Ma chère petite mère,

 

Je suis allée fouiller dans tes armoires.

Je n’ai rien dérangé, ai tout remis en place.

Tu te rappelles, j’étais imbattable pour retrouver l’objet égaré, celui que tu avais mis précieusement de coté, auquel tu tenais, dont tu étais persuadée qu’il t’avait été volé, « je sais bien ce que je fais quant même, il n’est certainement pas là ».

Je glissais mes doigts sous la pile de linge, tout au fond de l’armoire, déplaçait un objet ou deux et trouvait rapidement ton porte monnaie, ton lecteur de cassettes, le livre de photos …

J’ai répété le même geste aujourd’hui sans savoir ce que je cherchais.

J’ai ramené  des sacs plastiques solidement clos. J’y ai trouvé des  prospectus,des pages de journaux, des  images pieuses, des listes de courses ou choses à faire, des petits mots : « Mon grand Alain , papa et moi sommes partis faire des courses, il y a de quoi manger dans le frigo… », des photos plus ou moins récentes, des numéros de téléphone de personnes oubliées, des jouets pour très jeunes enfants.

Rien de précieux à mes yeux et pourtant tu avais mis tout ça à l’abri des regards, sans que j’en comprenne la raison.

Je suis restée les mains vides, les mains tristes de n’avoir rien trouvé de signifiant,  rien qui puisse faire lien, combler un peu le vide de ton absence.

Tu n’as pas d’objets précieux à nous léguer en héritage, pas de testament, pas de réelles traces de tes dernières volontés, seulement des mots retenus dans nos mémoires.
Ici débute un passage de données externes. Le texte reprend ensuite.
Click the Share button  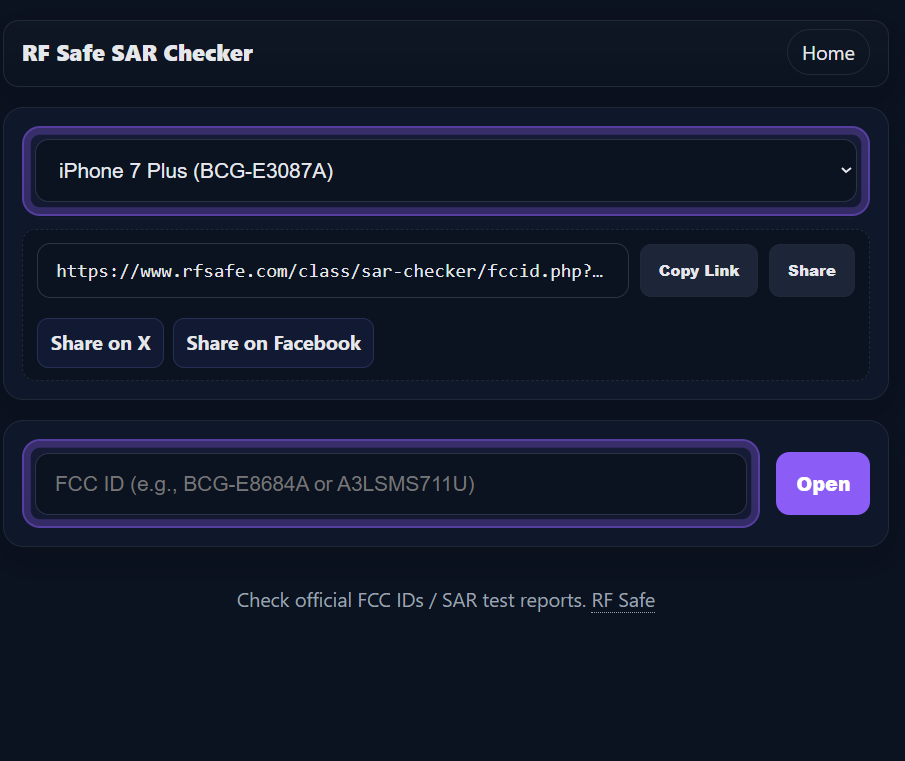[811, 270]
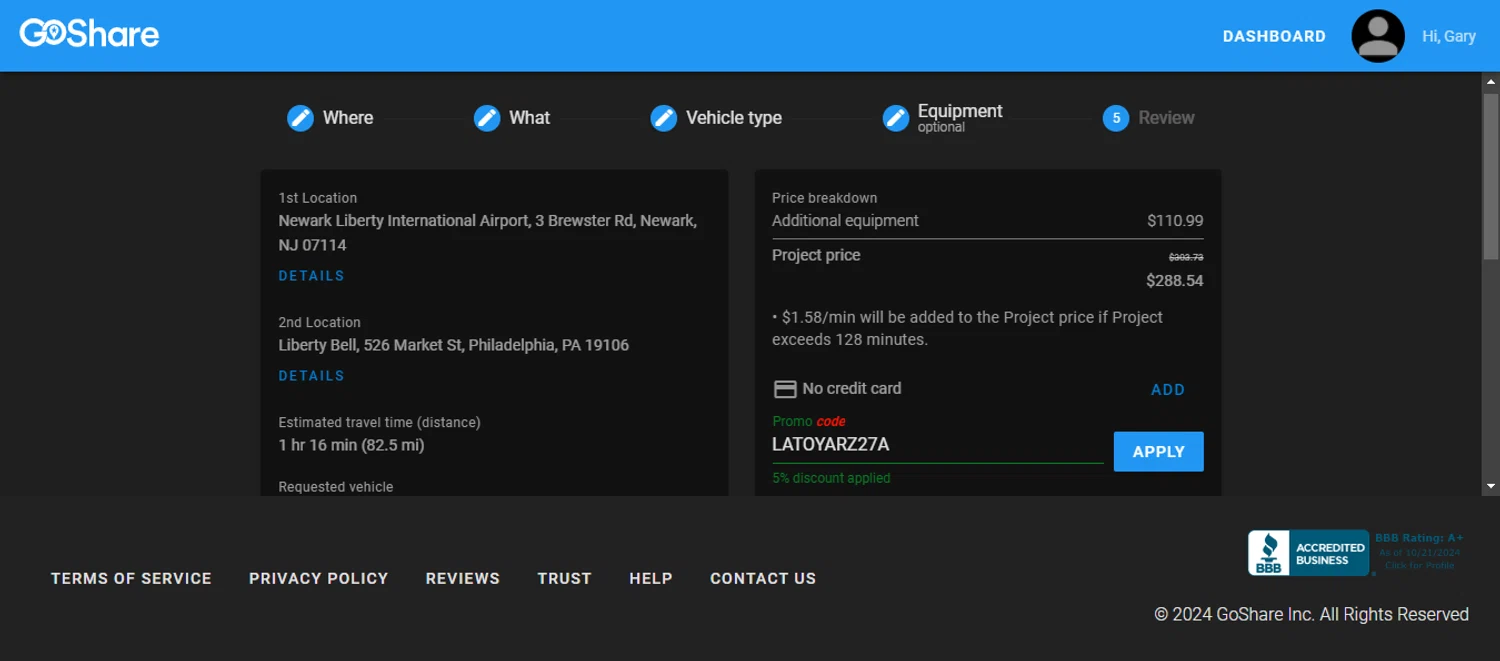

Tes armoires débordent de tes vêtements qui ne vont à aucune d’entre nous, de linges plus ou moins usés, tachés ou seulement froissés d’avoir été portés.

Chaque robe vient rappeler un évènement, une communion, un baptême, un mariage.
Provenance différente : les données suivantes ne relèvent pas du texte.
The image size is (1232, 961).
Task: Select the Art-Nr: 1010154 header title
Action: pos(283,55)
Tu aimais les robes petite mère, tu aimais être belle, élégante, aimait en changer. Tu  posais délicatement un peu de rouge sur tes lèvres, les pinçais l’une contre l’autre avant de nous sourire d’un air malicieux ou esquisser un pas de danse.

Ton mari dansait avec une autre hier.

Dernièrement tu affirmais : « cet homme là est à moi ».
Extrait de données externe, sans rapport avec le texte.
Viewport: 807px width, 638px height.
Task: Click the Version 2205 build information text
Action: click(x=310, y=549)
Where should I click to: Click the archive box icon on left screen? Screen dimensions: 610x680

 Je veux croire qu’il aimait danser avec toi, était fier d’avoir une belle femme dans ses bras.

 

J’ai finalement trouvé  un très vieux porte feuilles : deux lettres de toi écrites au crayon à papier.

 Elles datent de 1944, tu étais enceinte de mon frère aîné.

Tu ne savais pas encore que cette naissance allait te rendre folle.